_DOKUMENT_
★ ★ ★

Diesel Artikel ist Teil einer Sonderausgabe von Haaretz zur israelischen Buchwoche.

 

Ich traf Gideon Levy vor fünf Jahren in Hebron, wohin wir aus demselben Grund gingen: um gewisse arabische  Familien ausfindig zu machen, die von israelischen Siedlern schikaniert wurden. Er ist ein sehr engagierter Journalist, der in seinen Artikeln, Reportagen und Kolumnen seine Ansichten – gewöhnlich kritisch gegenüber dem Establishment und der Regierung  - klar, ehrlich mit Talent und Mut ausdrückt. Ich wollte, dass Gideon mir hilft, die  widersprüchlichste und faszinierendste „passion“ (?)  in der Welt zu verstehen – die israelische Gesellschaft.

 

Meine 1. Frage Gideon: glaubst du, dass trotz der Tatsache, dass Deine Ansichten gewöhnlich gegen die Strömung gehen, du als Journalist deine Meinung frei äußern kannst?

 

GL: „absolut ja. Ich will  nicht übertreiben, auf Grund der Tatsache, dass ich  frei sprechen kann,  dies sollte eigentlich selbstverständlich sein. Das sollte kein Problem sein, weil wir doch behaupten, wir seien eine Demokratie. … Und viele Male benütze ich die Redefreiheit, um hier und im Ausland zu erklären, dass meine Stimme wichtig ist, und auch um zu zeigen, dass es in Israel  alternative Stimmen gibt. Dass Israelis nicht mit einer Stimme,  nicht in einem Chor sprechen und dass nach all dem Gerede über mich,  ich würde Israel Schaden zufügen  (was in Israel sehr üblich ist),  und dass ich der große Feind des Volkes sei. Dabei wird vergessen, dass ein Tag mit schwerem Bombardement auf Gaza viel mehr Schaden anrichtet als alle Gideon Levys Artikel zusammen. Doch, ich fühle mich frei zu schreiben und alles  zu sagen, was geschieht.“

 

Würden Sie dann sagen, dass es in Israel totale Redefreiheit gibt und dass die Medien ohne Zensuren  täglich genau das wiedergeben, was geschieht ?

★ ★ ★

_MATERIAL_
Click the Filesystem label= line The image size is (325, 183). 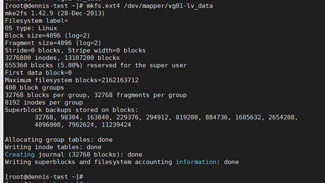click(37, 21)
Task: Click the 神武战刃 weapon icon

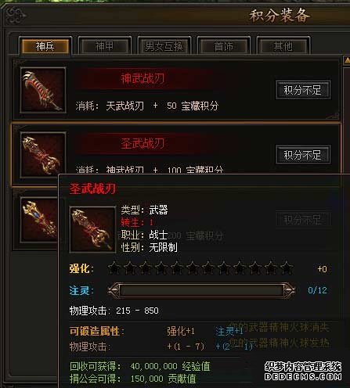Action: pyautogui.click(x=43, y=90)
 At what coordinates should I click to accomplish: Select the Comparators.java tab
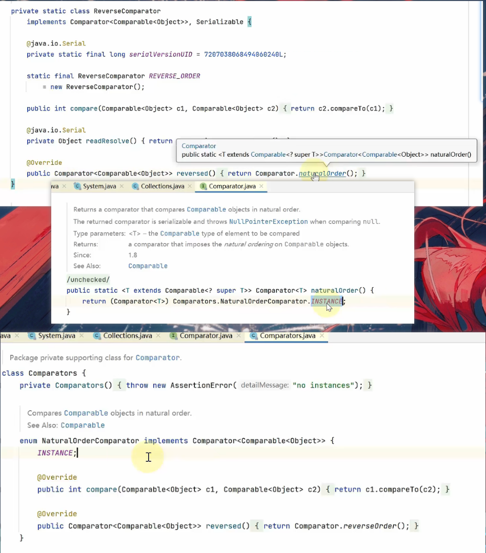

★ ★ ★

Gib den Abschnitt des Dokuments, der bei „Ich traf Gideon“ beginnt und bei „frei äußern kannst?“ endet, aktualisiert wieder, wobei „Hebron“ durch „Ramallah“ ersetzt wird. Das Material spielt hierfür keine Rolle.

_ERGEBNIS_
Ich traf Gideon Levy vor fünf Jahren in Ramallah, wohin wir aus demselben Grund gingen: um gewisse arabische  Familien ausfindig zu machen, die von israelischen Siedlern schikaniert wurden. Er ist ein sehr engagierter Journalist, der in seinen Artikeln, Reportagen und Kolumnen seine Ansichten – gewöhnlich kritisch gegenüber dem Establishment und der Regierung  - klar, ehrlich mit Talent und Mut ausdrückt. Ich wollte, dass Gideon mir hilft, die  widersprüchlichste und faszinierendste „passion“ (?)  in der Welt zu verstehen – die israelische Gesellschaft.

 

Meine 1. Frage Gideon: glaubst du, dass trotz der Tatsache, dass Deine Ansichten gewöhnlich gegen die Strömung gehen, du als Journalist deine Meinung frei äußern kannst?